(Stored data entries)
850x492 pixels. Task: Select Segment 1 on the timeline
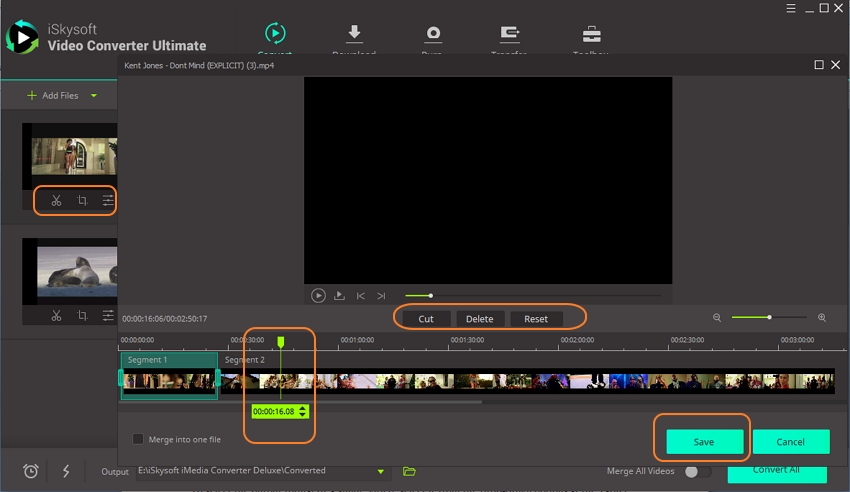coord(168,378)
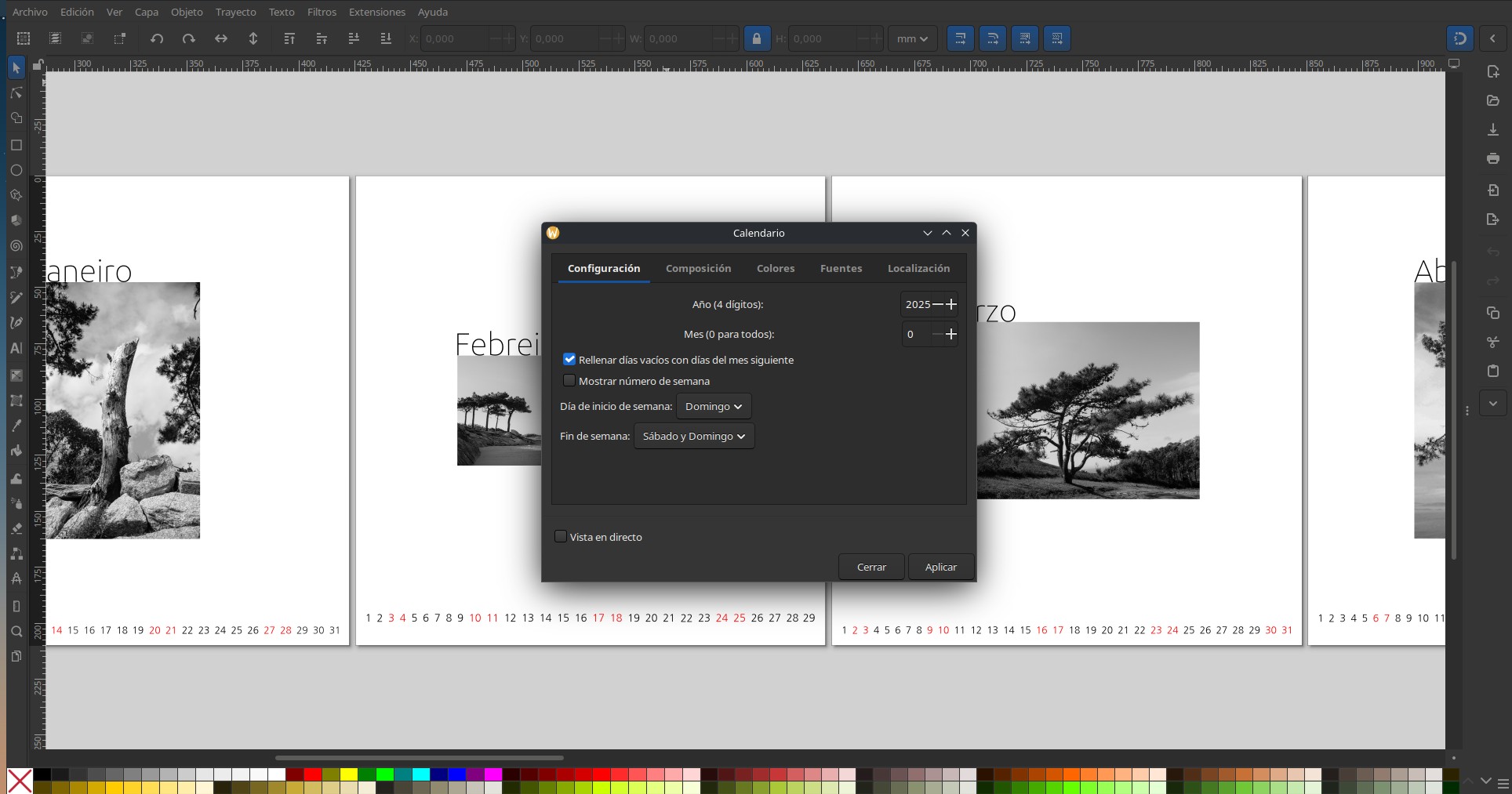Select the Text tool in the toolbox

coord(16,349)
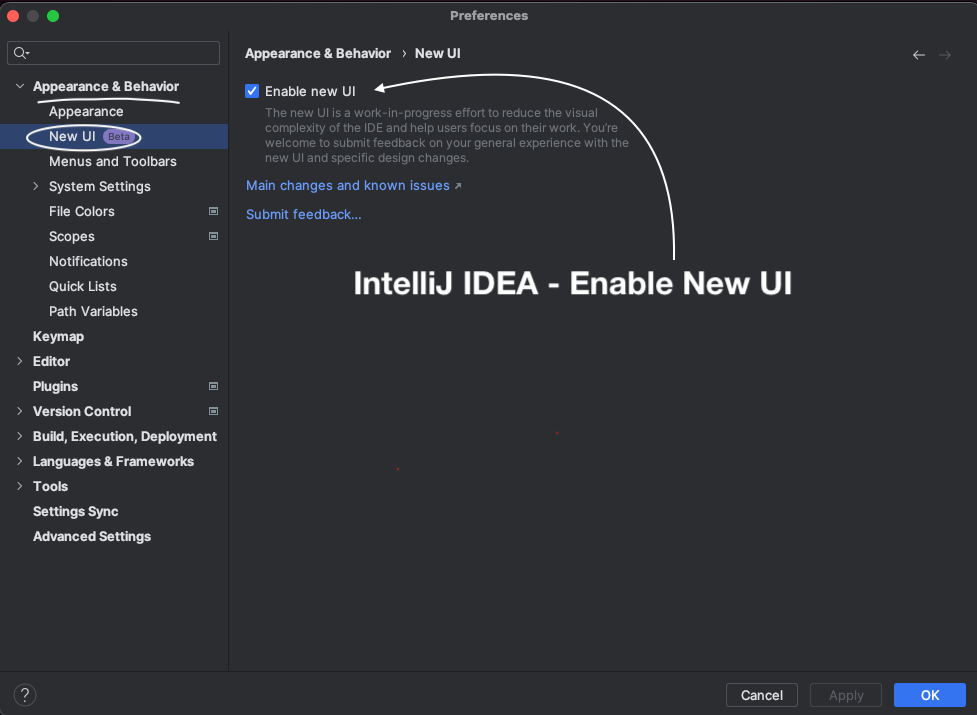The height and width of the screenshot is (715, 977).
Task: Open the Keymap settings page
Action: (x=59, y=336)
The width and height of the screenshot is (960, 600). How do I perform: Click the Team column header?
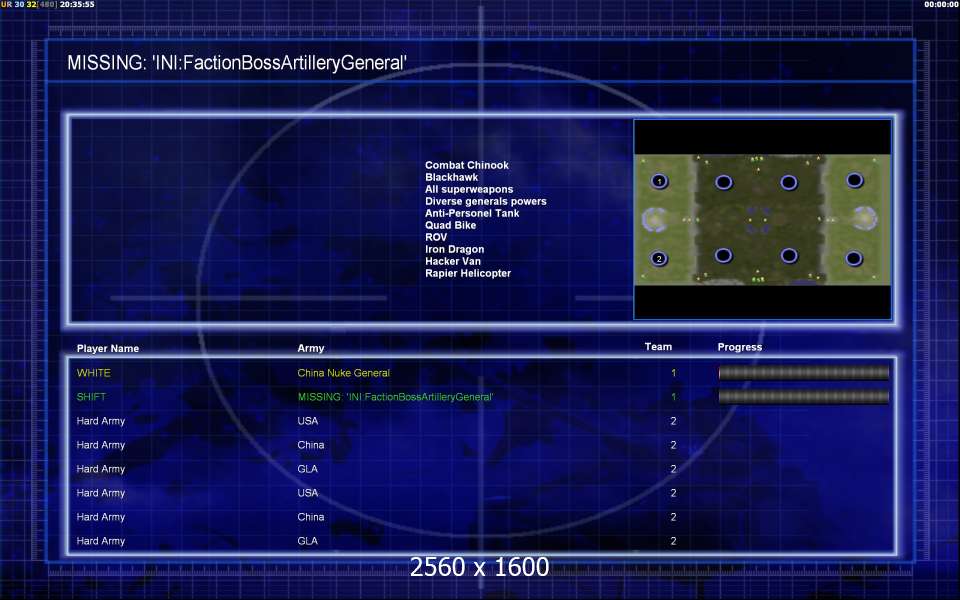[658, 347]
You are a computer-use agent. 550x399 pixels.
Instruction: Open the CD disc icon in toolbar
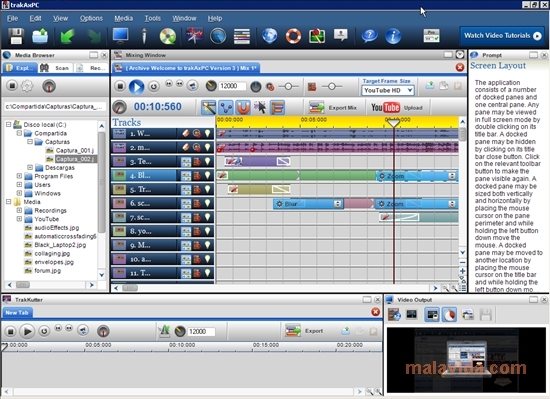168,36
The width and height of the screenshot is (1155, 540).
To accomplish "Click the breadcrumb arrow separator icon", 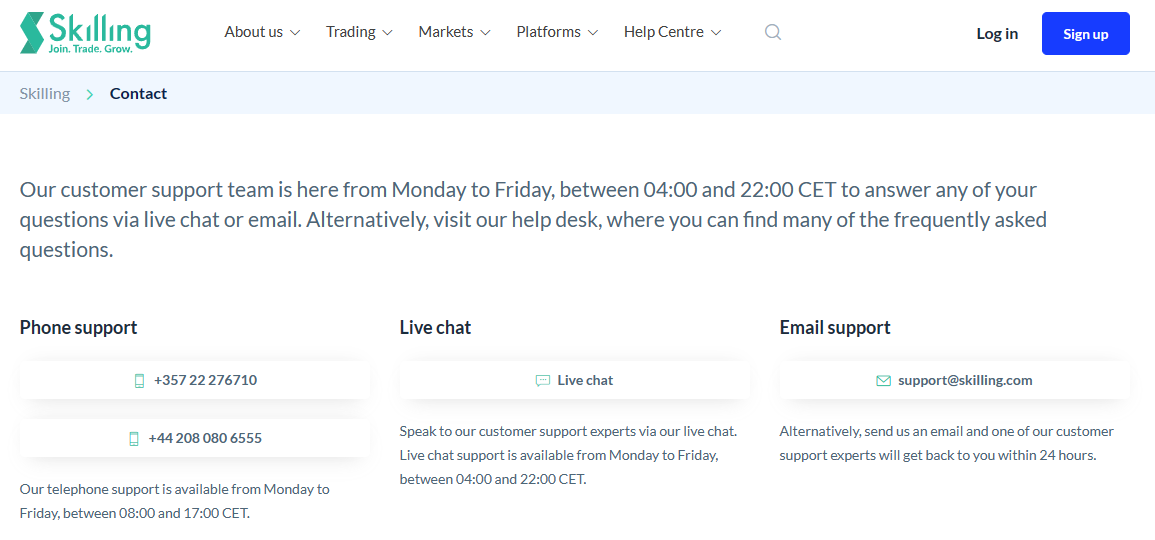I will click(x=90, y=94).
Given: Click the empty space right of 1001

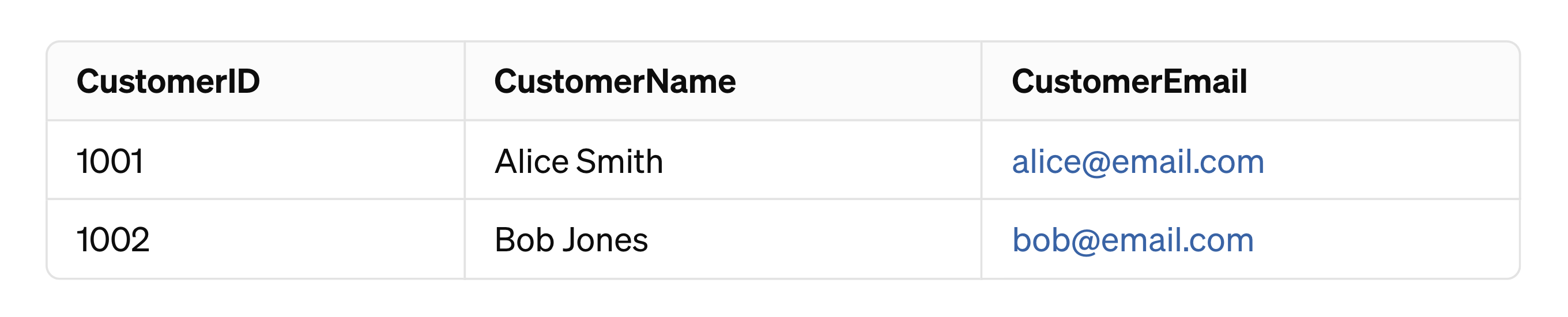Looking at the screenshot, I should pyautogui.click(x=304, y=162).
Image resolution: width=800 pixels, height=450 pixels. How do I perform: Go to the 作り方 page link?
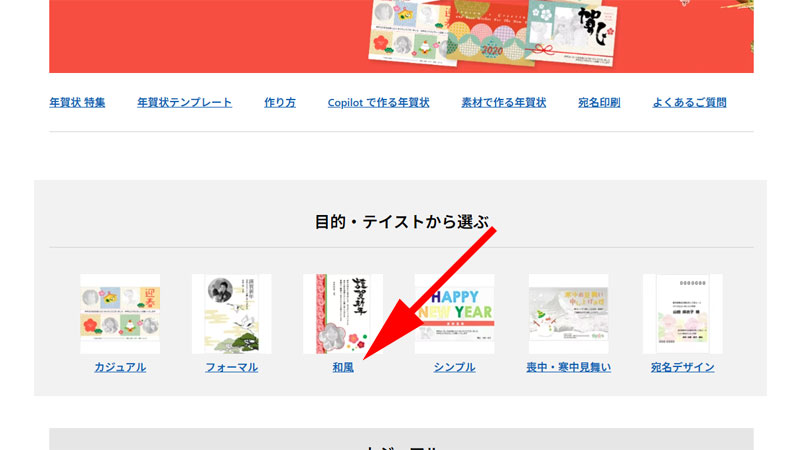280,103
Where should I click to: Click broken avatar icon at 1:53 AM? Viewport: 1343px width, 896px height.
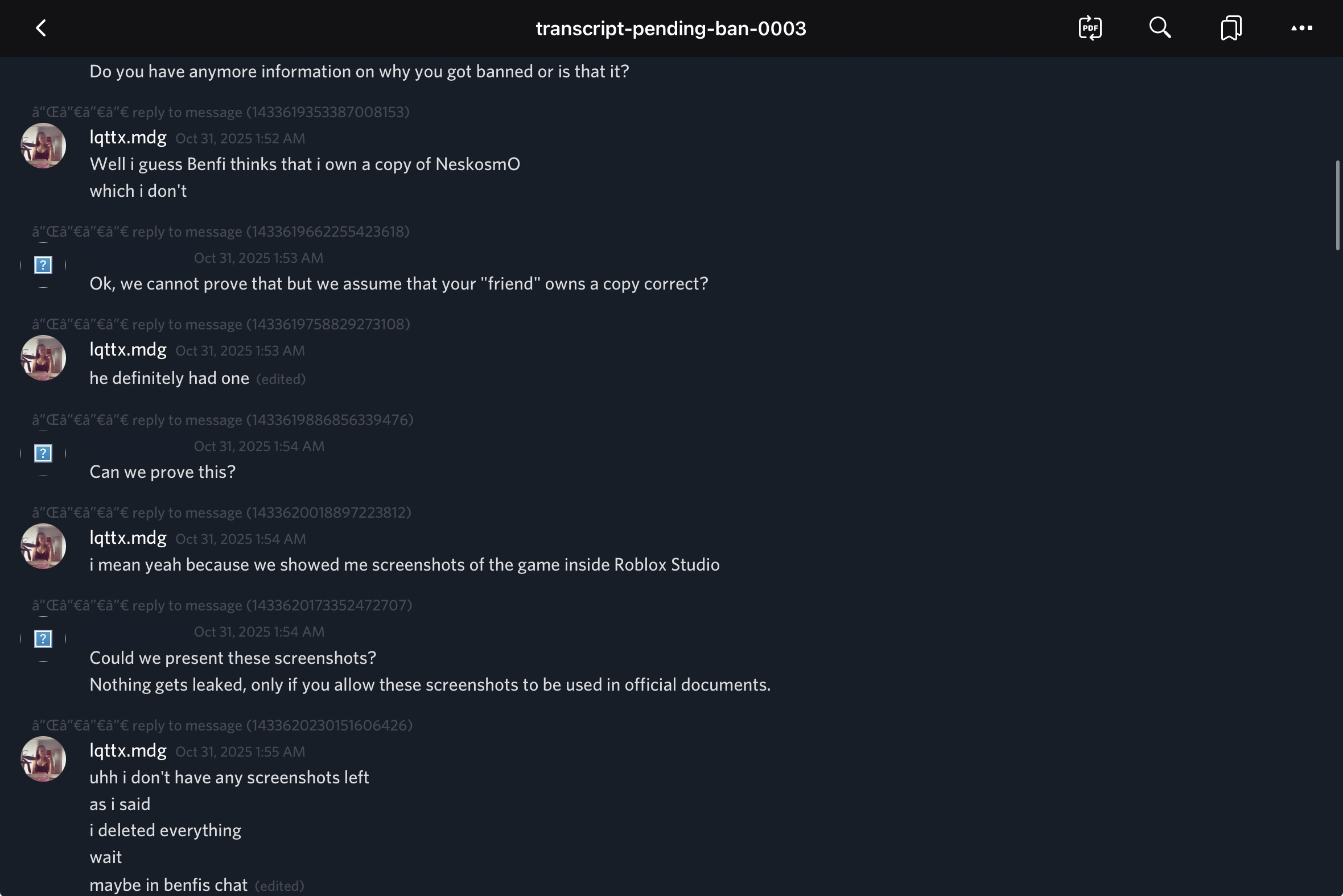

**WHAT YOU ARE ASKED TO DO:**
Reproduce exactly the entries from their first line through the line containing "You are a computer-use agent. 550x399 pixels.", including both, and omit any pictures.

**REPLY TO THE TASK:**
850x492 pixels. Task: Select Segment 1 on the timeline
coord(168,378)
Select the Text tool in the toolbox

coord(16,349)
The height and width of the screenshot is (715, 977).
Task: Open the Keymap settings page
Action: (x=59, y=336)
The width and height of the screenshot is (960, 600). How do I perform: Click the Team column header?
[658, 347]
You are a computer-use agent. 550x399 pixels.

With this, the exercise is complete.